━━━━━ WYBRANY TEKST ━━━━━

• Kino
  • Mapa
  • Ogłoszenia
  • Forum
  • Komunikacja
  • Raport

Rower w autobusie. Trzeba zakończyć ten konflikt

Michał Stąporek
5 kwietnia 2012 (artykuł sprzed 12 lat) 
Kierowca nocnego autobusu miał prawo odmówić przewozu pasażerki z rowerem, choć jego zachowanie było niezrozumiałe. Trzeba zmienić prawo, które niepotrzebnie utrudnia życie rowerzystom. Kierowca nocnego autobusu miał prawo odmówić przewozu pasażerki z rowerem, choć jego zachowanie było niezrozumiałe. Trzeba zmienić prawo, które niepotrzebnie utrudnia życie rowerzystom.

Kierowca nocnego autobusu nie chciał ruszyć, gdy do pojazdu wsiadła rowerzystka. Nie przekonały go nalegania innych pasażerów, ani nawet zgoda nadzoru ruchu. - Kierowca został pouczony, że zachował się niewłaściwie - zapewnia rzeczniczka ZKM. Czas na zmianę przepisu, który uzależnia podróż z rowerem od decyzji kierowcy.



Jakie prawo dla rowerów w komunikacji miejskiej?

━━━━━

Wypisz bez zmian fragment artykułu o rowerze w autobusie: zacznij od słów „Kierowca nocnego autobusu nie”, a skończ na słowach „w komunikacji miejskiej?”. Dane zamieszczone dalej nie mają żadnego związku z artykułem.

━━━━━ PODANE DANE ━━━━━

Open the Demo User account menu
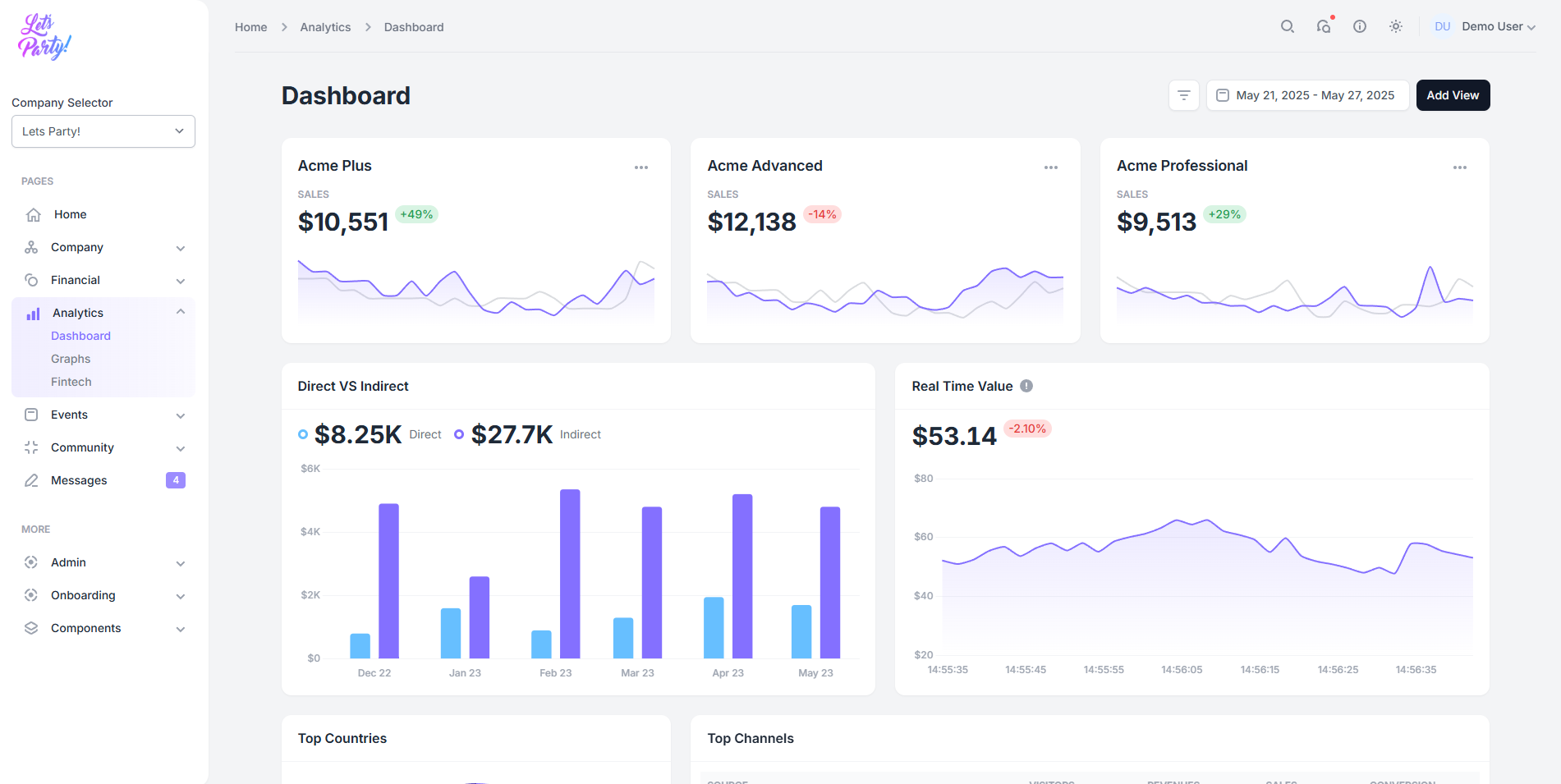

━━━━━

ROZWIĄZANIE ZADANIA:
Kierowca nocnego autobusu nie chciał ruszyć, gdy do pojazdu wsiadła rowerzystka. Nie przekonały go nalegania innych pasażerów, ani nawet zgoda nadzoru ruchu. - Kierowca został pouczony, że zachował się niewłaściwie - zapewnia rzeczniczka ZKM. Czas na zmianę przepisu, który uzależnia podróż z rowerem od decyzji kierowcy.



Jakie prawo dla rowerów w komunikacji miejskiej?